I recently watched Criss Cross, a 1949 movie directed by Robert Siodmak and produced by Universal. This movie has all the elements of classic film noir, including a good plot, mystery, romance and suspense. The term film noir was first coined by French critics and it literally means dark film. Fritz Lang and Billy Wilder are names of directors that stand out when one talks about film noir pioneers. These films delve deeply into the intricacies of human nature and several of them are a true testament to the director’s skilful abilities. A few of Alfred Hitchcock’s movies fall into the film noir genre such as Vertigo (1958) and Strangers on a Train (1951). Of course, there is the all time classic, Double Indemnity (1944), directed by Billy Wilder or Fritz Lang’s, The Big Heat (1953).
Typical film noirs might have voice over narrations and are usually shot with subdued lighting, essentially using silhouettes as an artwork. Of course a solid script and exciting dialogues provide ample sustenance. And then there is almost always some excellent score with haunting music that forms the centerpiece of the movie.

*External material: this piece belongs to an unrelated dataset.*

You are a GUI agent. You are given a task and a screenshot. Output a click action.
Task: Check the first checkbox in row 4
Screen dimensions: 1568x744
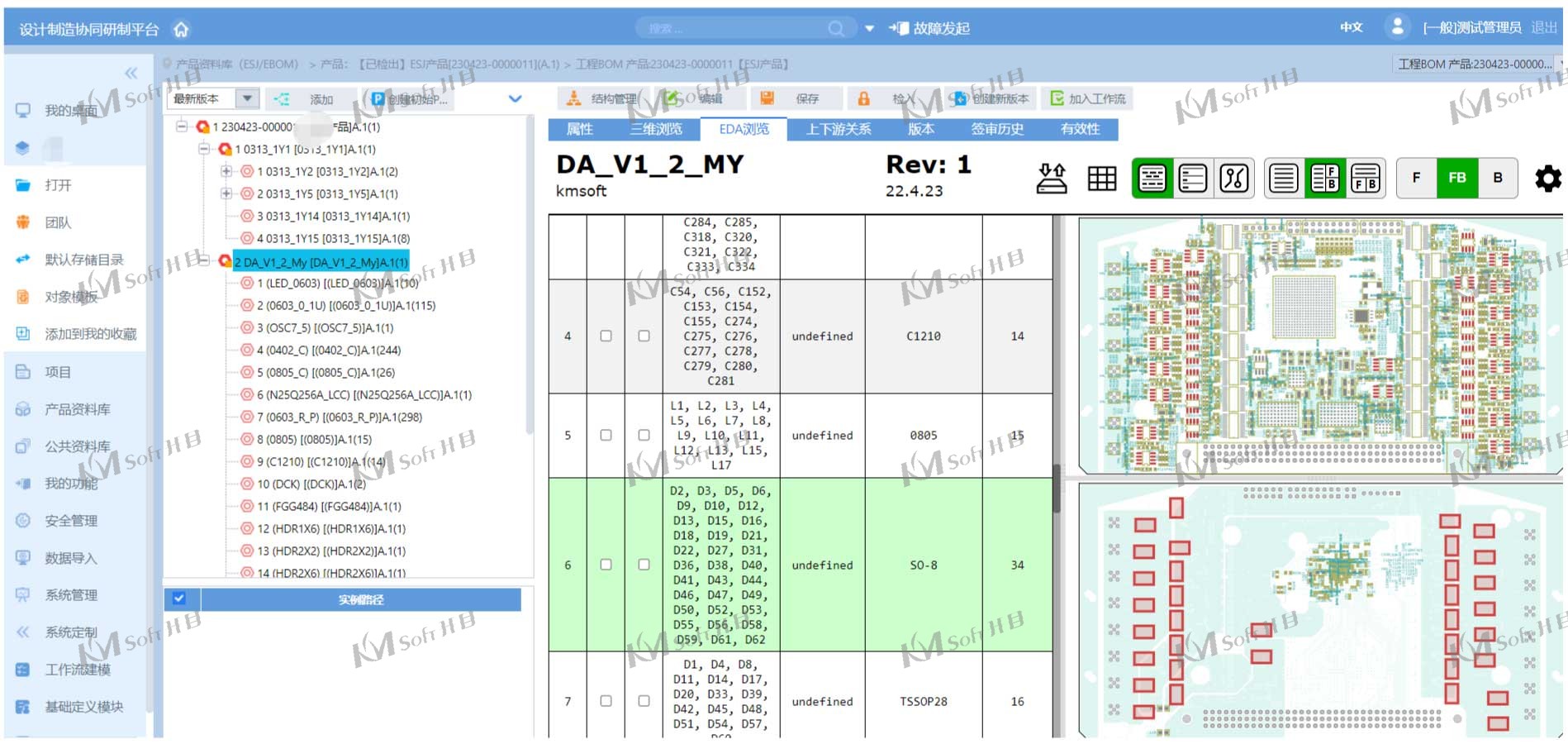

The cinematography in Criss Cross is superb and you get to see some long bygone landmarks, including the Union Station in L.A. The story revolves around the dashing, young Burt Lancaster who returns back to his parents’ home, after a series of odd jobs and a failed marriage to the stunning Yvonne De Carlo, where he runs into her again, with unintended consequences. The beauty of film noir is that you can never predict how the story will twist and turn and what hidden gems you may find. While the plot in Criss Cross is quite taut and moves at an even pace, I would rate this movie half a notch lower than say, Out of the Past (1947) or Human Desire (1954). But the delightful part of Criss Cross is a mesmerizing piece of Rumba music played by Esy Morales and his band. This piece is magical, nay, mystical as you watch Morales create some enchanting tunes that transport you to a different world!